The Place (Subway Line 1,Yonganli station, exit B) features a massive screen in the middle of two luxury buildings. People walk around under the screen enjoying the space art, high technique, lighting. There are a number of luxury shops and gourmet restaurants and open-air bars. Designed by Jeremy Railton, who also designed for the world largest electric screen in Las Vegas, The Place merges shopping, building, art and fashion. The mall is two in four-story buildings and contains Tourneau, China’s largest watch boutique, D&G, Ferrari and the Chaterhouse English-language bookstore. Location: 9 Guanghua Lu, Beijing, Tel: 010 6587-1188. From Yonganli station, exit B walk north along Dongdaqiao Road.. After the first crossroad, you will see the Place on the right. Website: theplace.cn

Capital Land Mall (Subway Line 2 or line 4, Dongzhimen station, Exit A 2) is the largest single complex building in western Beijing.
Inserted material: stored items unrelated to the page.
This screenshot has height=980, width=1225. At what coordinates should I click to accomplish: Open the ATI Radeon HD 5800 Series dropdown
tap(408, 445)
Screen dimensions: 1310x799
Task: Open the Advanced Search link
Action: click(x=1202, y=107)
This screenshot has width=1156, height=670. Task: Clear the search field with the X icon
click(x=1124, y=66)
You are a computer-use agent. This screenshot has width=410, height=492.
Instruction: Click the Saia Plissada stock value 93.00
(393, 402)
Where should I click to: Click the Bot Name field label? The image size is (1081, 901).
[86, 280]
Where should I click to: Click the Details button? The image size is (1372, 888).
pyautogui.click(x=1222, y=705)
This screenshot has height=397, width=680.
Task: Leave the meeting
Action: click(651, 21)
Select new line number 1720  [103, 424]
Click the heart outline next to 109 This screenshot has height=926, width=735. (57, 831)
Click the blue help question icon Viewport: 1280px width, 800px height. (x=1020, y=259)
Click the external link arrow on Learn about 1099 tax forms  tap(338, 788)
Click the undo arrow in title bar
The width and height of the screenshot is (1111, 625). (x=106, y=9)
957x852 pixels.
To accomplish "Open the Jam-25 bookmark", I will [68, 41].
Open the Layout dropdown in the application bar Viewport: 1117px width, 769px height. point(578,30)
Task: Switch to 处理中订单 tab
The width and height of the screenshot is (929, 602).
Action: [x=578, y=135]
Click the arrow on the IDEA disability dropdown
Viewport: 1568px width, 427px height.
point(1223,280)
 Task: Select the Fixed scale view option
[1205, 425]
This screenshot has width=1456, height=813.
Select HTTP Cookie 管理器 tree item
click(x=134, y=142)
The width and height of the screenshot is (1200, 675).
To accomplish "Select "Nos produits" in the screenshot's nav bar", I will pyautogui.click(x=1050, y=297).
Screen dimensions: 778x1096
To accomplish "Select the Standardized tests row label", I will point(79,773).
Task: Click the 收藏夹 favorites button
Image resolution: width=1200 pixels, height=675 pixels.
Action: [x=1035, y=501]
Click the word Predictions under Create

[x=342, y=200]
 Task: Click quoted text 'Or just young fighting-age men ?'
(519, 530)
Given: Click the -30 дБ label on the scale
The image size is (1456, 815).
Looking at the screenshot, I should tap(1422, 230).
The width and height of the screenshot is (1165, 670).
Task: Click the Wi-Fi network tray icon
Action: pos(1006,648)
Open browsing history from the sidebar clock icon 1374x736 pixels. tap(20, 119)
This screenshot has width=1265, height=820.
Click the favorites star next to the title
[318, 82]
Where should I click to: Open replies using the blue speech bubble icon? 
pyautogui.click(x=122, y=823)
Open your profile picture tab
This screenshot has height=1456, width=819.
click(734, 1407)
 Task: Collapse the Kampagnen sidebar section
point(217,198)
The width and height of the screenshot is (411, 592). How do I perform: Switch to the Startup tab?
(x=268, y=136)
Located to the northwest of Xizhimen Bridge on the north-west corner of the second ring road, it consists of three Grade-A office towers and a mega-shopping mall covering over 260,000 square meters with large supermarkets, international brand shops, beauty and fitness, recreational, kindergartens, the foreign fast food, food court and food and drink. Location: No.1, Xizhimenwai Street, Xicheng District, Beijing, 100044,, Tel: 86 10 5830 1008 Fax: 86 10 5830 1599, Hours Open: Daily 10:00am-10:00pm

Solana – Beijing Lifestyle Shopping Mall (Subway Line 10, Liangmahe station, Exit B) resembles a European town. It is surrounded by water three sides. Ponds in Chaoyang Park are to the south and east. Landmark Lake is to the north. Solana boasts more than 1,000 international brands sold at dozens of retail shops. There are also many restaurants as well as bar and clubs. Location: 6 Chaoyang Park Road, Tel: 010 5905-6565. From Liangmahe station, Exit B you have walk a long way to the east along Liangma Qiao Road to the second traffic light, then turn south, down to the northwest corner of Chaoyang Park where Solana is located. Hours Open: Monday-Thursday 11:00am-9:30pm, Friday-Sunday 11:00am-10:00pm Website: solana.com

Gate City Mall (Subway Line 10 or 4, Haidian Huangzhuang station, Exit D) is one of the leading fashion shopping centers in Zhongguancun area. Among the brands featured there are IZZUE, b+ab, CK Jeans, Miss Sixty, FCUK and G-STAR. There is also a wide variety of cuisines at the restaurants and food court. There are a bunch of theaters at the Jinyi International Cinema.. Location: 19 Zhongguancun Dajie, Haidian District, Beijing, Tel: 8248-6688, Hours Open: 10:00am-10:00pm, Website: thegate.cn

Beijing SKP (Subway Line 1, Dawanglu station, Exit A) has numerous international brands. They also boast the largest Gucci flagship store in Asia. There are also some good restaurants in the mall. You will see the higher-end as well as a number of mid-range labels that carry the basics, seeing the season’s latest first hand (Marni, Anna Sui…). There is a good florist in the basement near the bread shops. Location: No.27, Jianguo Road, Chaoyang District, Beijing 100025, Tel: +86 10 6530 5888, , Hours Open: Monday – Sunday: 10:00am-10:00pm Website: shinkong-place.com

Xidan Joy City (Subway Line 1, Xidan station, Exit F1) is the biggest shopping mall in Xidan. Xidan Joy City has 13-story complex equipped with the world’s longest escalator. It also has the largest digital cinema in China and the largest cosmetic shop in Beijing. Find Zara here as well as FAB, Uniqlo, Next, Motivi and Honeys. Location: 131 Xidan Beidajie, Xicheng District, Beijing

Galaxy SOHO

Galaxy SOHO (in the Sanlitun district, Subway Lines 2 and 6, Chaoyangmen Station Exit G) is a combination of offices and a commercial centre in the heart of Beijing with a total of 332,857 square metres. Opened in 2018 and described as the biggest shopping mall in Beijing, it is composed of four different ovoid glass-capped buildings joined together by multiple curving passageways on different levels. Hadid said: "the interior spaces follow the same coherent formal logic of continual curvilinearity." The complex, like most of her buildings, gives the impression that every part of them is in motion. The Royal Institute of British Architects (RIBA) said the building demonstrates “a rare generosity in a country determined to outdo the West in terms of commercialization”. Others have called it an eyesore that has contributed to the destruction of Chinese architectural heritage in Beijing. It occupies a large section of 7A Small Arch Hutong.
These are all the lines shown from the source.